Screening Log, February 2005
The Passion of Joan of Arc
La Passion de Jeanne d’Arc / France / 1928
Some (more) thoughts on The Passion of Joan of Arc:
- Not that one can quantify or rank such things, but if one could, Falconetti’s performance would surely be the most astonishing in the history of cinema.
- The film is almost Eisensteinian in its cinematography and mise-en-scene, though Dreyer’s film is far less dialectical than Eisenstein’s work, and more expansive as a result.

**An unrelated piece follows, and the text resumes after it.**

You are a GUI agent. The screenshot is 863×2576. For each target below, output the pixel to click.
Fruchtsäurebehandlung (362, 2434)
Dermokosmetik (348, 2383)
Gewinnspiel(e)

- Robert Bresson’s The Trial of Joan of Arc lays claim to a similar level of authenticity insofar as it also derives its script directly from the transcript of Jeanne’s trial. Each version functions to illustrate the incommensurability of the figure of Jeanne by contrasting the strictures of the patriarchical language of the Church (as exemplified by the interrogators’ document) with Jeanne’s unassimilable corporeality. But there are distinctions between Bresson’s and Dreyer’s projects: for Bresson, Jeanne is a “model”, a virtual cipher whose play of surfaces is to be construed or interpreted by both spectator and interrogator; for Dreyer, Jeanne’s interiority is available to us — her very soul is expressed, drawn out, in the sanctifying isolation of the close-up. As the titles suggest, Bresson’s film is concerned with the trial itself, the act of classification (and its slippage); Dreyer’s is concerned with the passion, the suffering. Thus, Dreyer’s film ends with the image of flames rising to heaven with Jeanne’s soul, while Bresson’s concludes meditatively on a pair of birds, witnesses to the execution but wholly unconscious of its human significance.
- Richard Einhorn’s Voices of Light, a score which Criterion added to their DVD, is a fine piece of music, but quite unnecessary and distracting for any viewing of the film. This is really one of those rare silent films ideally viewed without accompaniment of any kind.